Kaynak: Cumhuriyet, 23 Şubat 2017
Türkiye’nin, 1996 yılında uluslararası bir sözleşme olan Nesli Tehlike Altında Olan Yabani Hayvan ve Bitki Türlerinin Uluslararası Ticaretine İlişkin Sözleşmeyi (CITES) imzaladığını hatırlatan Prof. Dr. Serap Ustaoğlu Tırıl, bu tarihten itibaren Türkiye’nin sularında mersin balığı avcılığının tamamen yasaklandığını dile getirdi. Balıkçılar tarafından tesadüfen avlanan mersin balıklarının canlı ise geri bırakılması, ölü ise Gıda Tarım ve Hayvancılık İl Müdürlüğü’ne haber verilmesi gerektiğini dile getiren Prof.Dr. Serap Ustaoğlu Tırıl şöyle konuştu:
“Tesadüfen yakalansa bile mersin balıklarının herhangi bir yolla satışı kesinlikle yasaktır. Ancak sadece yasak koymak, nesilleri tehlikeye girmiş olan mersin balıklarının neslini kurtarmak için tek başına yeterli bir çözüm değildir. Şimdiye kadarki bilimsel çalışmalar neticesinde, sularımızda geçmişten itibaren varlığı bilinen 5 mersin balığı türünden sadece üç türün (Mersin morinası, karaca mersin ve sivriburun mersin) geriye kaldığı ve iki türün (Kolan balığı ve şip) muhtemelen tamamen neslinin tükendiği, üç türün stoklarının son derece azalmakla birlikte halen sularımızda yavru ve genç bireylerinin yanı sıra anaç bireylerinin de bulunduğu tespit edilmiştir. Ülkemizdeki başlıca üreme ortamlarını oluşturan Yeşilırmak, Kızılırmak ve Sakarya nehirlerinde ve mansaplarında halen anaç mersin balıkları dahil çeşitli büyüklüklerde mersin balıklarının, örneğin 300- 400 kilogramlık mersin morinalarının dahi yakalandığı ve yasadışı yollardan satıldığı da bilinmektedir. Duyarlı balıkçılarımız, belki de kendi yaşlarından daha büyük olan ve yumurtadan çıktıkları ırmaklara yumurtlamak için geri dönen bu devasa balıklara yaşama ve üreme fırsatı vermezlerse, çok yakında kalan üç tür de yok olmaya mahkum olacaktır.”

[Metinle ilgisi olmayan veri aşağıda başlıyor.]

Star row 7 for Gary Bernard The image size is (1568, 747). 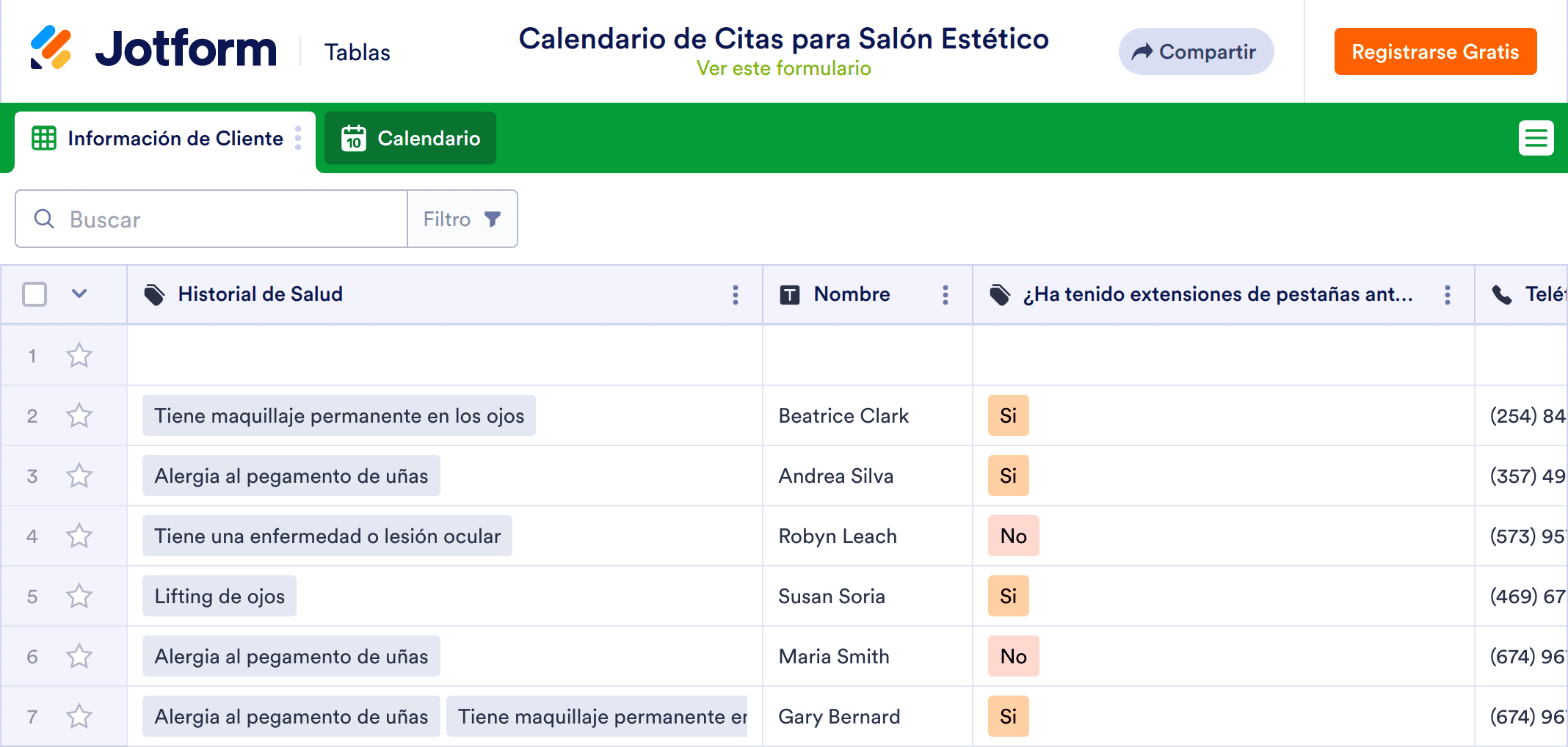(79, 717)
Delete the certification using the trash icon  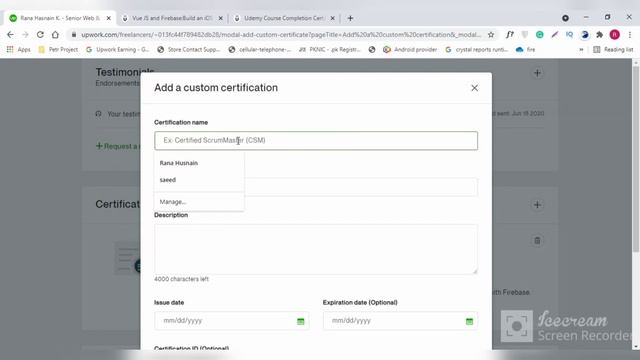[537, 240]
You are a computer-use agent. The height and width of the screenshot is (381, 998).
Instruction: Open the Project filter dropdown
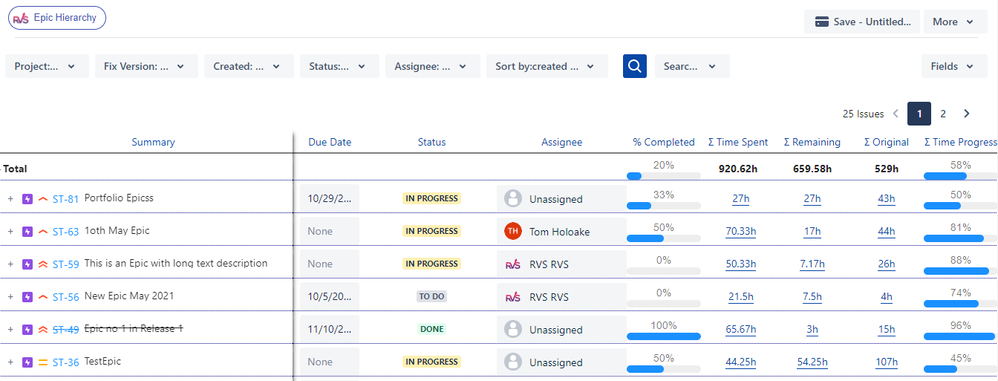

‘BARAJ VE HES’LER BÜYÜK TEHLİKE’
Prof. Dr. Serap Ustaoğlu Tırıl, mersin balıklarının varlığını olumsuz etkileyen faktörleri de şöyle sıraladı:
“Yasadışı avcılık, üreme alanlarını oluşturan nehirlerdeki HES, köprü, taşkın seti gibi yapılar dolayısıyla oluşan habitat kayıpları ve nehir yataklarında sanki sudan istifade etmesi gereken tek canlı insanmışçasına, suda yaşayan balık ve diğer canlılar yok sayılarak yapılan çeşitli faaliyetler. Örneğin Yeşilırmak’ta baraj ve HES’lerdeki faaliyetlerde ‘can suyu’ olarak da ifade edilen Ekolojik İhtiyaç Debisi gözetilmeksizin su tutulması gibi, belki de bu yok oluş sürecini daha da kısaltacaktır. Dünya üzerinde 200 milyon yıllık bir geçmişi olan bu değerli balıkları korumak insanlık görevimizdir. Bu değerli balıkları çocuklarımızın ve torunlarımızın da tanımaya hakkı vardır. Çok geç olmadan ilgililer ve yetkililer bir araya gelinerek, zaten herkesçe bilinen çözüm yollarının samimiyetle uygulanması için çaba sarf edilmelidir.”
100 YAŞINA KADAR YAŞAYABİLİYOR
Mersin balığının dünyada 27 türü, Türkiye’de 5 türü bulunuyor. Türkiye’deki 2 tür yok oldu. Türkiye’de sadece Karadeniz’de ve Karadeniz’e akan akarsularda görülüyor. Mersin balıklarının en küçük türünün uzunluğu 1 metre, ağırlığı ise 2- 3 kilo civarındayken, mersin morinası isimli türünün boyu 6 metre ağırlığı ise 2 tona kadar ulaşabiliyor. Dinozorlar 60 milyon yıl önce yok olmalarına rağmen mersin balıkları 200 milyon yıldır dünyada var olan bir canlı. Mersin balığı 100 yaşına kadar yaşayabiliyor. Bu balıklar ilk defa 8-10 yaşında ürüyor bazı cinsleri için bu yaş 20- 22’ye çıkıyor.